* **How to complete this task**
Each entry should be transcribed exactly as written, and any picture left out.

* **Given records**

##########

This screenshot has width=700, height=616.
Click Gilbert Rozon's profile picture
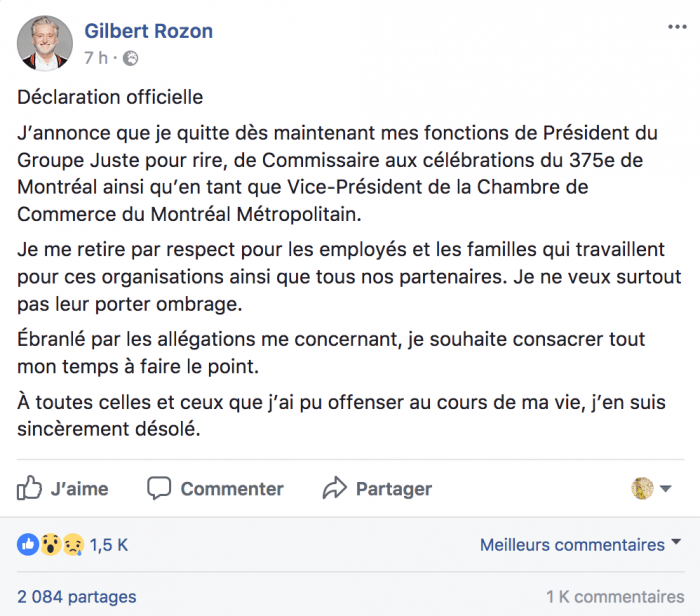pos(45,44)
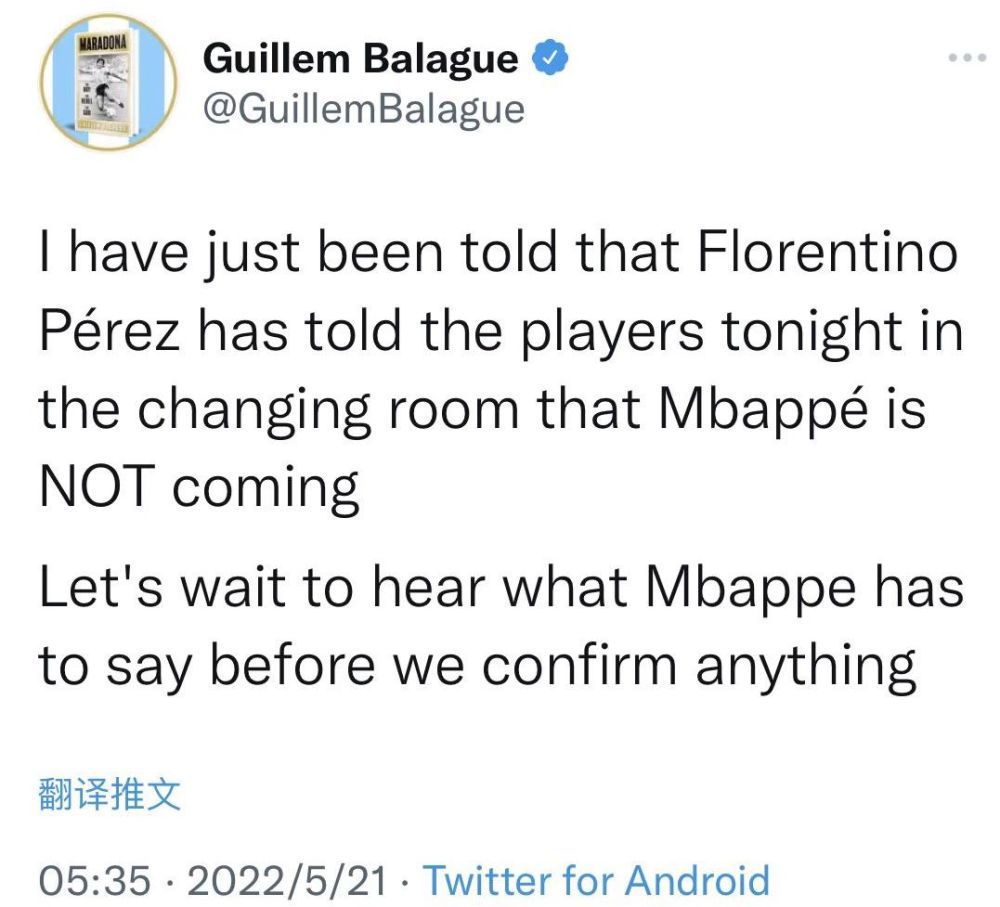Click the I have just been told line
Image resolution: width=1000 pixels, height=907 pixels.
pyautogui.click(x=300, y=255)
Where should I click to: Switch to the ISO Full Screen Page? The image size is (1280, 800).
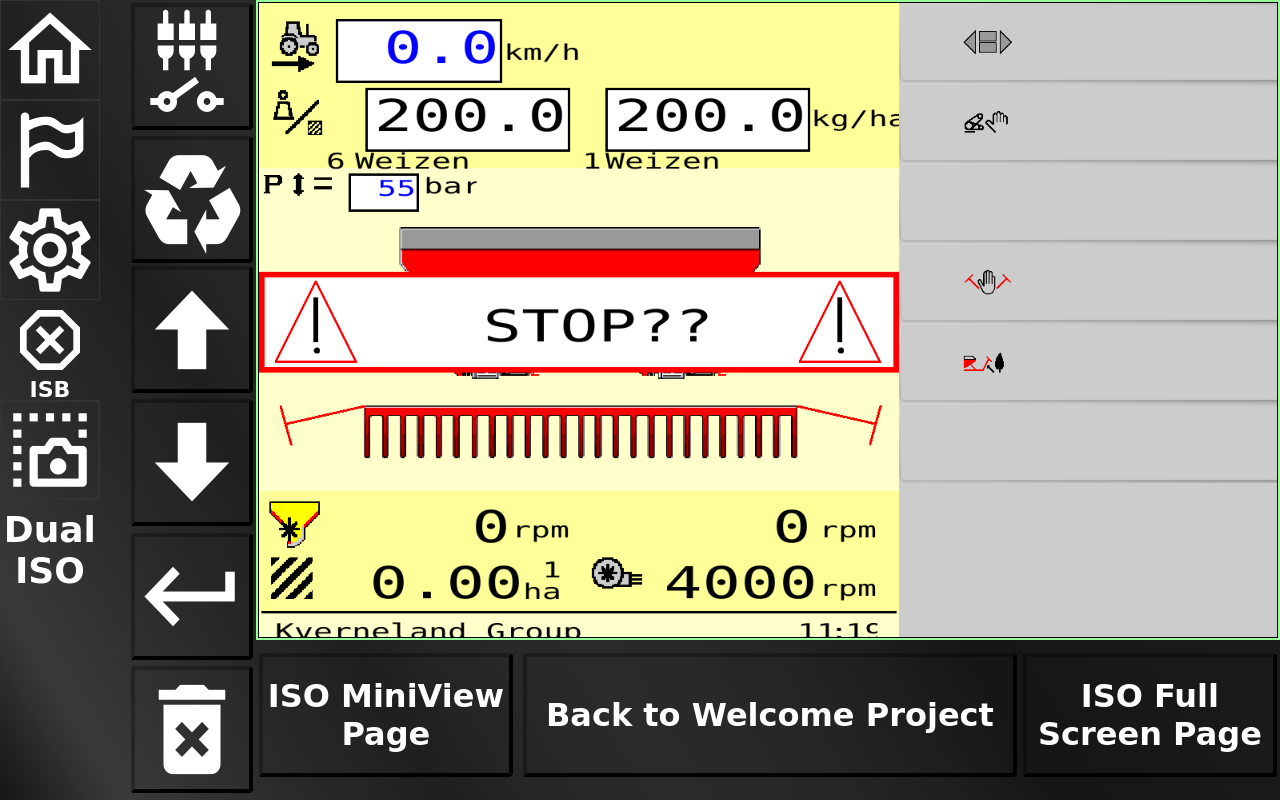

##########

* **Answer to this task**
This screenshot has width=700, height=616.
Click Gilbert Rozon's profile picture
pos(45,44)
Click the I have just been told line
Image resolution: width=1000 pixels, height=907 pixels.
pyautogui.click(x=300, y=255)
Where should I click to: Switch to the ISO Full Screen Page? The image size is (1280, 800).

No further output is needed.